Dpd : Le racisme ne concerne pas que les « couleurs » ou les origines. Il y a aussi des discriminations à l’égard des personnes originaires de banlieue. As-tu déjà eu des problèmes à cause du milieu où tu as grandi ?
FR : T’as trop raison, la couleur c’est pas le vrai problème. Le problème c’est même pas les binationels. C’est la banlieue, le véritable ennemi. Les cités, et tout ce qui va avec dans la tronche des gens : niveau de langage du fin fond de la classe, le mal à l'aise devant les caméras, ou encore être musulman.

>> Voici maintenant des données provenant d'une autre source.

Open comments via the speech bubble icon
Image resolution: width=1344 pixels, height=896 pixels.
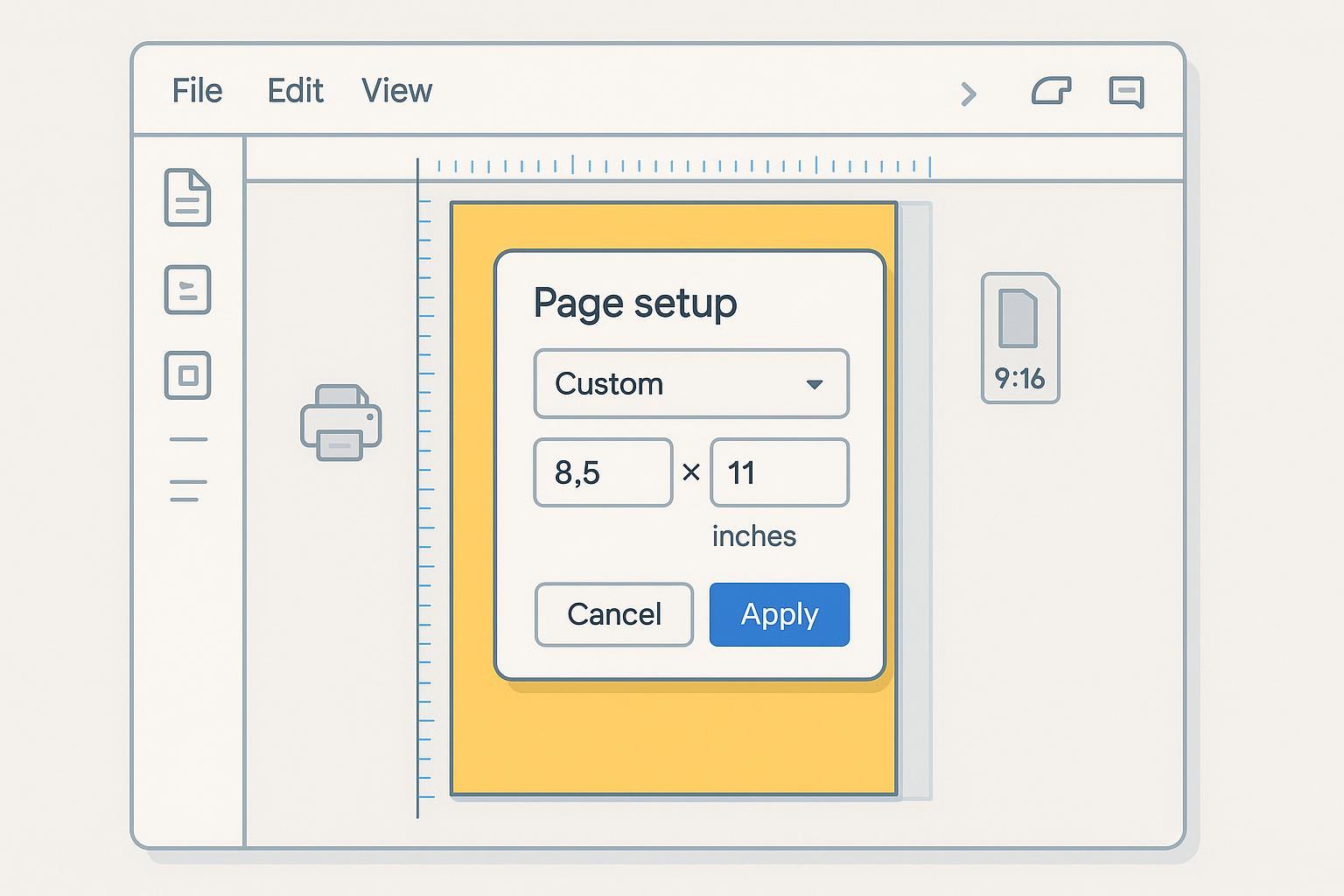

Franchement les rumeurs qui disaient que Yohann et moi on se serait fait un tête dans un avion, en Afrique, c’est purement pour foutre la merde. Du pur mytho.
Dpd : Penses-tu que certains essaient de dresser face à face deux France, à savoir celle des quartiers d'un côté, et d'un autre la France bien élevée, qu’incarne Yohann, qui parle bien, qui est beau et gentil ? Et dans l’équipe de France elle-même, le clivage n’existe-t-il pas ?

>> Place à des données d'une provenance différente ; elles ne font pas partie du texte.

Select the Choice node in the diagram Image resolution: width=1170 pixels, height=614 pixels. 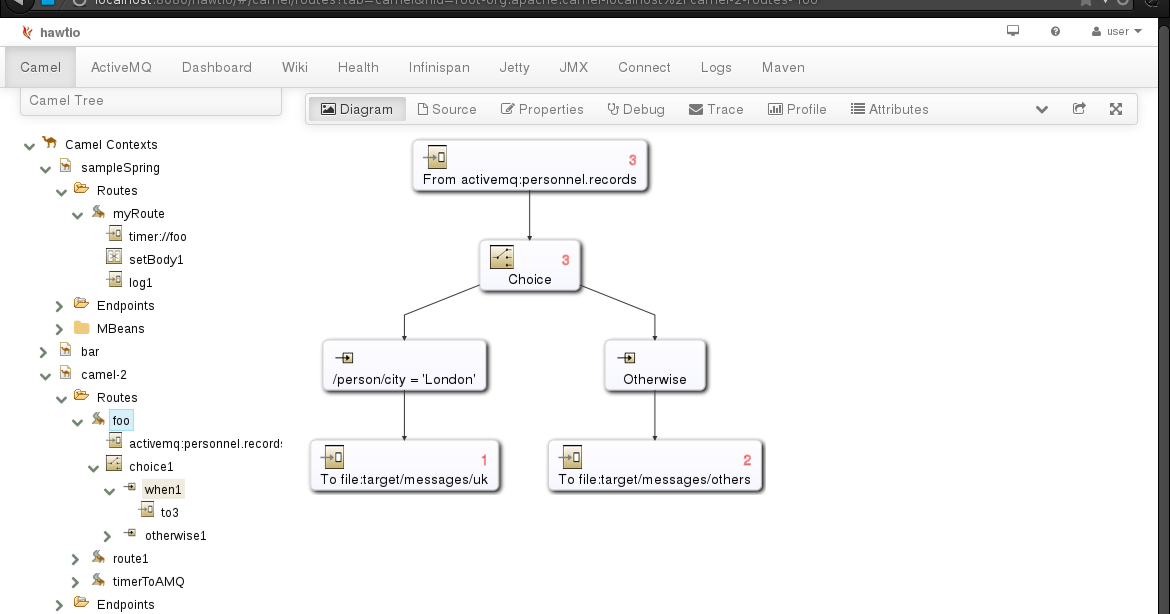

FR : Le clivage existe dans les médias. Je ne te l’ai jamais dit, mais j’avais beaucoup aimé l’article que tu avais posté puis publié sur Rue89 : tu y dénonçais très justement la « fameuse » une de l’équipe avec l’insulte d’Anelka. Cela dit, tu n’étais pas allé assez loin : au-delà du choix de mettre cette phrase (réécrite) en une, le plus violent restait la mise en scène sur l’image de la une : le photomontage réinventait un face à face entre le Noir, agressif, et le Blanc, insulté. La presse people la plus médiocre ne se permet pas de tels montages. En équipe de France, on rigole bien. Tous ensemble. En Afrique du Sud, on s’entendait peut-être mieux que France 98.
Dpd : Le sport aide les jeunes de banlieue à s’en sortir. L’histoire des quotas ne sera-t-elle pas traumatisante ?
FR : Beaucoup ont envie de réussir grâce au sport, mais peu y arrivent. A partir de là, il est insupportable qu’on insiste autant sur les vertus du sport pour sortir des banlieues. Une écrasante majorité de jeunes ne trouvera pas un métier grâce au sport. Les terrains de foot ou de basket ont des vertus autres que d’être un tremplin vers un avenir professionnel, il faut arrêter avec ce fantasme de s’en sortir grâce au sport.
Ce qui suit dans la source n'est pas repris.